The Philippines isn't by any means the only country facing an increase in occurrences and magnitude of natural disasters, though. Australian bush fires; the impact of rising sea levels in the Caribbean, the Pacific and the Indian Ocean; glacial floods in the Himalayas and the Andes; dwindling sea ice capes of the Arctic; floods in the deltas of the Mekong, the Ganges, the Amazon and the Nile; hurricanes ravaging Central America and the Gulf of Mexico; and scarce food and water supplies in the savannahs of Africa are all examples of the negative impact of anthropogenic climate change.
This claim is scientifically backed by the Red Cross, which reports that man-made climate change is having destructive effects:
"The intensity, frequency and magnitude of current hazards are likely to increase under changing climatic conditions. This will change risk patterns and increase the frequency of extreme climate events."
The World Meteorological Organization (WMO) recognizes that climate disasters are complex and caused by various things, not just climate change. However, they do provide a kind of recipe for abating the ferociousness of certain weather phenomena:
"In order to counteract these trends, climate change adaptation and mitigation activities need to go hand-in-hand with long-term investment in development. Efforts must also focus on strategies for effective early warning systems."

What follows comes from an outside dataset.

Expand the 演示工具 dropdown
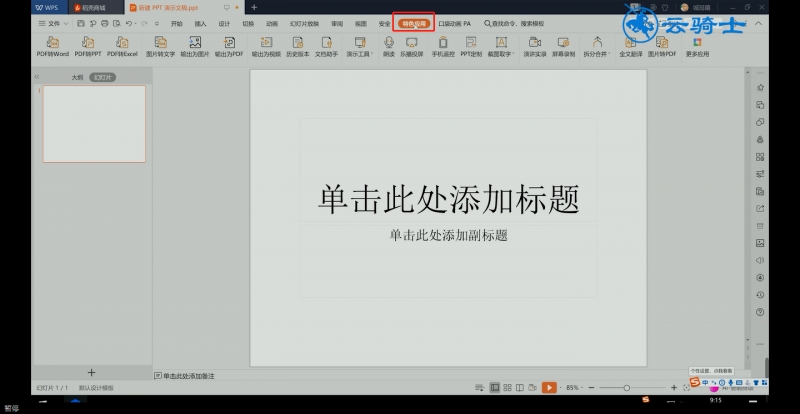Screen dimensions: 800x414 360,46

In the Philippines, they have already adapted a vast warning system in collaboration with other countries in the region like Japan and Vietnam. The latter has also suffered casualties when the recent super-typhoon induced landfall.
Recent studies show that it's not just simple hunches when Filipinos claim that their annual cyclone season have been more vigorous this year than usually. WMO maintains that the western North Pacific basin has had a very active tropical cyclone season. The total number of named tropical cyclones so far in this year is 30, higher than the annual average of 25.6 (1981 - 2010 base period).
Back in Warsaw Saño insistently, and with eyes flooded by tears, repeated his renowned cardinal questions from Doha: "If not us then who? If not now, then when? If not here, then where?" He carried on to vow that he'd be fasting during this COP until a meaningful outcome is in sight. That is, until concrete pledges have been made to ensure mobilisation of resources for the Green Climate Fund (GCF).
But despite an abundance of sympathy and condolences from several other delegations, few seem optimistic on the prospects of these talks making any radical agreements this year.
Saño's voice almost gave out from pure passion and sentiment but his message nonetheless rang out with unmistakable clarity: "We refuse to accept that running away from storms, evacuating our families, suffering the devastation and misery, counting our dead, become a way of life."
Whether his urging of the delegations to live up to their moral obligation, as he put it, to prove the critics of the "carbon-intensive gathering of useless frequent flyers" wrong will have an affect or if Saño will go hungry, we'll have to wait and see.